The world of technology has always been fiercely competitive, with rival tech firms often competing in similar product spaces or for the same customer pool. However, new players in the world of fintech are shaking up this old-school model, and achieving success thanks to clever collaboration and strategic partnerships – working together to meet common goals rather than fighting for the same piece of (customer) pie.
A great example of an effective fintech partnership in action is the recent collaboration between global SaaS cloud banking platform Mambu, and NZ-based digital lending platform Ranqx. Mambu and Ranqx formed a partnership with the aim of improving the efficiency of SME loan applications for SME banks and lenders, reducing the time and cost associated with manual loan processing, and accelerating the flow of funds to end-users.

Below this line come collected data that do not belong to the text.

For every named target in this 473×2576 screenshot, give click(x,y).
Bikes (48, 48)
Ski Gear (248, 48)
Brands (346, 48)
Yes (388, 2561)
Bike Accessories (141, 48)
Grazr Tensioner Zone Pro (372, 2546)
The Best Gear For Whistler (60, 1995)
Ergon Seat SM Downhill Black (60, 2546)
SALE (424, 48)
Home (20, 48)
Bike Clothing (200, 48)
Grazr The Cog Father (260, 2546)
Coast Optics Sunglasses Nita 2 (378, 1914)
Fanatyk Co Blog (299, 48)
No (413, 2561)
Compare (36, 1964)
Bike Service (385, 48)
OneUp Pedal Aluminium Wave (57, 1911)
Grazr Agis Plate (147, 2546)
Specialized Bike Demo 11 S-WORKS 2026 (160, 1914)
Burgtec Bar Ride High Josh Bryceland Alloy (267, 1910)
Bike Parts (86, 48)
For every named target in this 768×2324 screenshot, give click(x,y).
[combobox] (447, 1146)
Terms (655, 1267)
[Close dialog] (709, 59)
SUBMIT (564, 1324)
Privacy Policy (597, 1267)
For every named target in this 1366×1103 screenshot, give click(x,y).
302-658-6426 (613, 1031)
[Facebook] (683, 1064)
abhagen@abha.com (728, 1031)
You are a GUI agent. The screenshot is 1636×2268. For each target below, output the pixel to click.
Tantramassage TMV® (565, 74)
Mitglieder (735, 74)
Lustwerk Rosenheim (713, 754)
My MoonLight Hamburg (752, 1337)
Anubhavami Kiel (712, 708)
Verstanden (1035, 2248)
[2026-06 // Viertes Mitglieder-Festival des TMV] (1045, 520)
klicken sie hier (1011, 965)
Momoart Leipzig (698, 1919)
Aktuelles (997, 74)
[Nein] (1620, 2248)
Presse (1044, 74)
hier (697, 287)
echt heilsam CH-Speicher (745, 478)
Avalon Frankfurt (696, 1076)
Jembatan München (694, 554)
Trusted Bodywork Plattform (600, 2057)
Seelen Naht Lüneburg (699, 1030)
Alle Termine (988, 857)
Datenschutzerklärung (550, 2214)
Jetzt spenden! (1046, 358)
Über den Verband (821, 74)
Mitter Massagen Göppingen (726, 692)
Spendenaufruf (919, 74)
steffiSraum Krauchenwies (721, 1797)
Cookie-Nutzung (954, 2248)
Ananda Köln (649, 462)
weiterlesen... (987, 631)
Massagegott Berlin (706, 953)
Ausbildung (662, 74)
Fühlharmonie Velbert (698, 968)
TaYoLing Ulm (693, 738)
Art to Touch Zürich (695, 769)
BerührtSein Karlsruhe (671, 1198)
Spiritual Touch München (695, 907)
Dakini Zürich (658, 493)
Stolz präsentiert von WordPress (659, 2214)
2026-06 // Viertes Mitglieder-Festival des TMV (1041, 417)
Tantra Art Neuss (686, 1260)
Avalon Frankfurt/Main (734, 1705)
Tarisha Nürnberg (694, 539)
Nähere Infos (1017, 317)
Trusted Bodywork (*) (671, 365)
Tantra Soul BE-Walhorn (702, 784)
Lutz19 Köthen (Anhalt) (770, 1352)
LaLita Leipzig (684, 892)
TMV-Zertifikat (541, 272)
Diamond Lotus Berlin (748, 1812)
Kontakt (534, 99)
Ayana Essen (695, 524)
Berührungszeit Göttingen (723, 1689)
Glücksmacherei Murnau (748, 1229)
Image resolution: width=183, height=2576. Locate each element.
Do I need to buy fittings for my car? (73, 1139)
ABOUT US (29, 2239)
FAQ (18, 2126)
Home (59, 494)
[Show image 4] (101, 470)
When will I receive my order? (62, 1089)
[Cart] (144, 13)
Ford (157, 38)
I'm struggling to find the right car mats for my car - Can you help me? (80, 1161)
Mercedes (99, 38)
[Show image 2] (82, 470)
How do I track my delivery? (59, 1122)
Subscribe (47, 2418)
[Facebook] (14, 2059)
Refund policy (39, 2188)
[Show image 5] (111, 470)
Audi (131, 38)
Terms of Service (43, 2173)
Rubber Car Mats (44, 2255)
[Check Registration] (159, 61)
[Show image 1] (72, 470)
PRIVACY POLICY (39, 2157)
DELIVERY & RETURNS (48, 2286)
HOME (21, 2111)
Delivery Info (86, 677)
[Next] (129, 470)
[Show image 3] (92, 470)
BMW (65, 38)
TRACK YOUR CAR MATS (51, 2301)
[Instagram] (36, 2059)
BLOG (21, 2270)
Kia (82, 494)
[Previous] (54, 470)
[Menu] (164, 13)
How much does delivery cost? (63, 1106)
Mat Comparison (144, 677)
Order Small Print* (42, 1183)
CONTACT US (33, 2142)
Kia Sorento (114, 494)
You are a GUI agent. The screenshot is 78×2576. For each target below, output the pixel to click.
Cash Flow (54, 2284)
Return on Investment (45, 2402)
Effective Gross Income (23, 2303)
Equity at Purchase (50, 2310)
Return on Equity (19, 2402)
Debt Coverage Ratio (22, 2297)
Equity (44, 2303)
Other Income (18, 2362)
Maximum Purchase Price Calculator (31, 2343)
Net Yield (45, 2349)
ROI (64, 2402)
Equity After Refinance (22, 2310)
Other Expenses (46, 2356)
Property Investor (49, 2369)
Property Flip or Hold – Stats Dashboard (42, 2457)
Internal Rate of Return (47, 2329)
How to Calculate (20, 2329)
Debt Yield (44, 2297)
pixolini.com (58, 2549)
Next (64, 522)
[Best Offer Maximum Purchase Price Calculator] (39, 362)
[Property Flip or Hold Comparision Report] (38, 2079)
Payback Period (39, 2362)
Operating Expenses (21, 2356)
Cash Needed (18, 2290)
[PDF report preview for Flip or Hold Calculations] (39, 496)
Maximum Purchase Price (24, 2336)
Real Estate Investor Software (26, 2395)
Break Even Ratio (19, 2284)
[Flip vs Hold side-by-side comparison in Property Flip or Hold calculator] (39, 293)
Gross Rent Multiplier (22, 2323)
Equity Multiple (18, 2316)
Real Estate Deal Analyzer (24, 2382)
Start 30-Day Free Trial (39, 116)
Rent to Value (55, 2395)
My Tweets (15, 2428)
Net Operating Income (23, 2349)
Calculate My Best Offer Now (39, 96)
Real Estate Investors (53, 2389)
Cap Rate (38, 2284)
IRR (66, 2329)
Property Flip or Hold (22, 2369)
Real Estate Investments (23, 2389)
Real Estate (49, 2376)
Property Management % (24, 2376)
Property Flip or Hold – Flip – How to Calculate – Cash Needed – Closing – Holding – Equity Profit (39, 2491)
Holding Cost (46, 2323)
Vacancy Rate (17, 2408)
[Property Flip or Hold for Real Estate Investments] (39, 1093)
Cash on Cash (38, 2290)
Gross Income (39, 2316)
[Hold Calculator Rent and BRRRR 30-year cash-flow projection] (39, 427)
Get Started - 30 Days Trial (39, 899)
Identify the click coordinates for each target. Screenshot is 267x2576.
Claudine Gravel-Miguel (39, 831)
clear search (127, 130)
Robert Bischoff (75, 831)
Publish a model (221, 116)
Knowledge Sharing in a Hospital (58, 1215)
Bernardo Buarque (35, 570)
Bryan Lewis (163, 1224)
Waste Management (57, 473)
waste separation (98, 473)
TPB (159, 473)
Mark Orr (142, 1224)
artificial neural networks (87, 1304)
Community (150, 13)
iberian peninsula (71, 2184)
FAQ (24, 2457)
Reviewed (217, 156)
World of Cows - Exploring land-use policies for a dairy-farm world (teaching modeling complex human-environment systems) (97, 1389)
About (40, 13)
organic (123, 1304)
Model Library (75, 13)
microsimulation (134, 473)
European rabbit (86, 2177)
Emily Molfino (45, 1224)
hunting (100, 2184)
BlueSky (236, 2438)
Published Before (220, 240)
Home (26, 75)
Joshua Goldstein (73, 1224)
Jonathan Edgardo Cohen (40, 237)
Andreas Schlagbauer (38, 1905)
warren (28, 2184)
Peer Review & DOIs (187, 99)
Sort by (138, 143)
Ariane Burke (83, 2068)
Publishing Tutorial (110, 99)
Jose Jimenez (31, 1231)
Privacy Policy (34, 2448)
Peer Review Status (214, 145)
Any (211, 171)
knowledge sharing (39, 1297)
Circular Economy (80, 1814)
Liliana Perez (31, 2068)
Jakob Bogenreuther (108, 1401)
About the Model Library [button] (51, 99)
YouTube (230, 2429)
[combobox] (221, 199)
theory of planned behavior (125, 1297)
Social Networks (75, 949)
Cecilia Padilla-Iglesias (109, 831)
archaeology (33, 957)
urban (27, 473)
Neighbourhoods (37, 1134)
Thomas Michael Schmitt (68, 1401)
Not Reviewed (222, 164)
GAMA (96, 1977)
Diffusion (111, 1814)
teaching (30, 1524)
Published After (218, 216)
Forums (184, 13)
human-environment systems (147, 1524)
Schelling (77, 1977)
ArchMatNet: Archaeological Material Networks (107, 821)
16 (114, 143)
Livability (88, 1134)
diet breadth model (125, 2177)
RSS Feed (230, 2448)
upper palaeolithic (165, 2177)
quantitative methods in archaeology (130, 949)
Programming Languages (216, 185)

When asked why Ranqx entered into a partnership with Mambu, CEO Dave Lewis explains, “Ranqx and Mambu share great synergy in that we’re both offering cloud-native and API first solutions in the financial services space, and we’re also both looking at ways to assist a similar customer base. And the tech solutions we offer are different but complementary. Coming together in this partnership allows us to accelerate the digital SME lending innovation that banks and lenders are seeking globally, and allows us both to scale at pace.”
Ben Goldin, CTO/CPO at Mambu, adds, “Ranqx’s innovative digital lending platform removes the manual processes inherent with traditional loan applications for small and medium-sized enterprises, resulting in cost savings of up to 80 per cent and allowing SME banks and lenders to assess and approve loan applications within five minutes, in a fully digital customer experience. This is the kind of innovative tech that Mambu loves to partner with and we look forward to working together to help our mutual customers.”
With a reputation for being fast-moving and agile, fintechs have an inherent ability to innovate and respond to change rapidly, something that larger, more established companies – be they banks or more traditional-style technology companies – can only dream of.
High-performing fintechs like Mambu and Ranqx are able to leverage their agility, pivot when and as required, and work with their customers to build digital banking solutions within weeks, rather than months or years. In a partnership like this, each organisation brings their own particular expertise to the relationship – there’s no need to reinvent the wheel and develop new products or capabilities when your fintech partner already brings these to the party. At Mambu we see building strategic partnerships with innovative and best-in-class fintechs like Ranqx as a no-brainer.
“Partnerships play a key role in our business strategy and we actively seek out synergistic relationships. Being able to seamlessly partner with adjacent technology means that innovation, speed of deployment and cost savings can be delivered to banks and lenders at scale,” adds Lewis
Of course, partnerships and collaboration are not the exclusive domain of fintechs, with many banks and financial institutions – particularly challenger banks and neobanks – working to cultivate a trusted network of partners in the fintech ecosystem as they develop new products and services. These challengers operate like fintechs rather than traditional banks, leveraging technology like APIs, and running lean and nimble operations.
Partnerships are incredibly valuable in the fintech space and will continue to drive innovation in the sector.